**BRANO ESTRATTO:**
-- -- --
Perché tanta creatività poetica è legata a questo periodo ‘di transizione’ che spesso fa oscillare tra sentimenti di ripulsa e accettazione, rassegnazione e speranza, fatica e pervicacia, rifiuto e anticipo di gioia? Con i versi della poesia di don Virginio Colmegna si può forse tentare di rispondere a questo interrogativo: Deserto è il titolo del componimento, orizzonte smisurato nel quale i protagonisti che si muovono sono dei “camminatori in cerca di meta”, e la strada polverosa richiama i giorni della vita di ognuno. Ma è la meta a illuminare e rendere questo lasso di tempo una “Quaresima di pace tanto invocata e amata”.

Deserto

Deserto,
parola svuotata
impoverita e paurosa
impietrita strada
di soffocante silenzio
Deserto, strada polverosa
piccola traiettoria
di viandanti affaticati
che cercano oasi
per soddisfare
la sete bruciante
di camminatori
in cerca di meta

Deserto, di popolo
in cammino
Quaresima di pace
invocata e amata
esodo di deserto
meta pasquale da Gesù di Nazaret
che dona la vita
piena e colma
di gioia perenne

***

Il deserto, la tentazione, i tornanti del Calvario sono un percorso insidioso lungo il quale spesso ci perdiamo, “sfiniti” dai passi “consumati sui viottoli nostri”: è in quel Gesù che “passa attraverso” “le strade scoscese di questa terra” la possibilità di essere redenti dai “tracciati involuti della nostra caparbietà faccendiera”, secondo le parole della poesia-preghiera di don Tonino Bello:

La pace, prima che traguardo, è cammino

Dal deserto del digiuno e dalla tentazione
fino al monte Calvario, Gesù passa attraverso
le strade scoscese di questa terra.
E quando arriva ai primi tornanti del Calvario,
non cerca deviazioni di comodo, ma vi si inerpica
fino alla croce.
Sì, la pace, prima che traguardo, è cammino.
E per giunta, cammino in salita. Vuol dire, allora,
che ha le sue tabelle di marcia e i suoi ritmi,
i suoi rallentamenti e le sue accelerazioni.
Forse anche le sue soste.

“Eccoci, Signore, davanti a te. Col fiato grosso, dopo aver tanto camminato. Ma se ci sentiamo sfiniti non è perché abbiamo percorso un lungo tragitto  o abbiamo coperto chissà quali interminabili rettilinei. È  perché, purtroppo, molti passi li abbiamo consumati sui viottoli nostri, e non sui tuoi sentieri, seguendo i tracciati involuti della nostra caparbietà
faccendiera, e non le indicazioni della tua Parola”.
-- -- --
**VOCI DEI RECORD:**
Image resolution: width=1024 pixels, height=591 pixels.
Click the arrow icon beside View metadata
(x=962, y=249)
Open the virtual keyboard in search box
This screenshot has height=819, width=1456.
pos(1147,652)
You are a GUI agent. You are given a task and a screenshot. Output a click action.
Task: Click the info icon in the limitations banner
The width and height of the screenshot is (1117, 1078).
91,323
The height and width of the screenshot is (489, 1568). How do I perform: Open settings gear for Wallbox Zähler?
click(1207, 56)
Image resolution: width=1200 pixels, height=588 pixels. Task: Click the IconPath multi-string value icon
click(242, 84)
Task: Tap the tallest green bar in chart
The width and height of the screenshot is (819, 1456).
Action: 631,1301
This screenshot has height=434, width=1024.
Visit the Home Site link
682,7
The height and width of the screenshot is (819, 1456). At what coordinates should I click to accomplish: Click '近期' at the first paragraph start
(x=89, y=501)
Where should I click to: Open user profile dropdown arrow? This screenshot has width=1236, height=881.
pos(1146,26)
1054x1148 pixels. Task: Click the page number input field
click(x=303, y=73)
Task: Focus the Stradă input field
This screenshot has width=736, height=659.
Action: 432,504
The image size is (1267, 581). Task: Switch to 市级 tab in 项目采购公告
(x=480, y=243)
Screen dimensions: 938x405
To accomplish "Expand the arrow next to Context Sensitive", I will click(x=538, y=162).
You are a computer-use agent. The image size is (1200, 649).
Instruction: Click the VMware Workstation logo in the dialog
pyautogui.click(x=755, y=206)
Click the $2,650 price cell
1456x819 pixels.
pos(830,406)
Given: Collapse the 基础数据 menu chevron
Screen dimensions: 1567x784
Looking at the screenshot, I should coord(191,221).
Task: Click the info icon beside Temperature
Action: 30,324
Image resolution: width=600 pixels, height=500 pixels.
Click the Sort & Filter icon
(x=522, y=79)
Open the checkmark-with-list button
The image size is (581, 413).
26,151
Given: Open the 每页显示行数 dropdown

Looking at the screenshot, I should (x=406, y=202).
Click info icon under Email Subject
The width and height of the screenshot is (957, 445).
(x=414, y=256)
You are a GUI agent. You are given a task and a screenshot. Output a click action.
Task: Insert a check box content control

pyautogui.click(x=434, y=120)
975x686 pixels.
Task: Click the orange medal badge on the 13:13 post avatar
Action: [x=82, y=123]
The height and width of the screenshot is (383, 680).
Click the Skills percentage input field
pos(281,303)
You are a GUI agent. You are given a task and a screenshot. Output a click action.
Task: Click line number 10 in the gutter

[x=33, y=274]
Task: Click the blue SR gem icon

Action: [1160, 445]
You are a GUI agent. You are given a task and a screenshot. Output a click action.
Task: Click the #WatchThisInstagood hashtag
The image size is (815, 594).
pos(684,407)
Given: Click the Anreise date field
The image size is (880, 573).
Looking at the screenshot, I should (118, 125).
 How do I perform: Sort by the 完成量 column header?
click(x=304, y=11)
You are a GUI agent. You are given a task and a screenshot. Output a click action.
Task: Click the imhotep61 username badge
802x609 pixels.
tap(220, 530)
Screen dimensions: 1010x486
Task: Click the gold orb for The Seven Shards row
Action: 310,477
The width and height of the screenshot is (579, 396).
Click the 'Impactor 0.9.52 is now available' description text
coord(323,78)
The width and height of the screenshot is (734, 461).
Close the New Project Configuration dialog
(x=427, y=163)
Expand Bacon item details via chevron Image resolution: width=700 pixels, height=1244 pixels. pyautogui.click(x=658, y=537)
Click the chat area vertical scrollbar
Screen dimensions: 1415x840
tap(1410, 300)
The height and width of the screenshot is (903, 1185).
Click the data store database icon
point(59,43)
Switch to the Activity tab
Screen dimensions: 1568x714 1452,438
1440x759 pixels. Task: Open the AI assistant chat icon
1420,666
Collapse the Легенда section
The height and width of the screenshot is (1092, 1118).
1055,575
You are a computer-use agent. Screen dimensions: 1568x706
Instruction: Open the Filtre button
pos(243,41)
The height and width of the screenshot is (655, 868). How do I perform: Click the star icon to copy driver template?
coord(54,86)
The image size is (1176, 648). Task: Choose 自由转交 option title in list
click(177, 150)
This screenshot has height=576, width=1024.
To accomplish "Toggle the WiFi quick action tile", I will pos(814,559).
-- -- --
**CONSEGNA 1:**
Nel brano sulla Quaresima, a chi viene attribuita la poesia-preghiera intitolata "La pace, prima che traguardo, è cammino"?
**CONSEGNA 2:**
Riprendi il brano sulla Quaresima e proseguilo dopo la sua ultima frase.

**SVOLGIMENTO 1:**
A don Tonino Bello.

**SVOLGIMENTO 2:**
***

Il deserto di Antonio Ragone ci conduce invece per un cammino scandito da “città senza nome”, caratterizzato dal ripetersi dei passi, dai corsi e ricorsi di una storia nella quale i passi stessi del poeta sbiadiscono quasi inghiottiti dagli eventi: è l’incomprensibilità della croce, che sovrasta con la sua pesantezza le spalle di un uomo costretto a portare come un fardello persino la sua stessa ombra:

Intuizione

La sera,
camminando lungo i muri
di città senza nome,
appena illuminate
da ondeggianti lampioni,
ripeto i calcoli
Così ripasso la storia,
pagina su pagina,
mentre i passi si confondono
sui selci della strada.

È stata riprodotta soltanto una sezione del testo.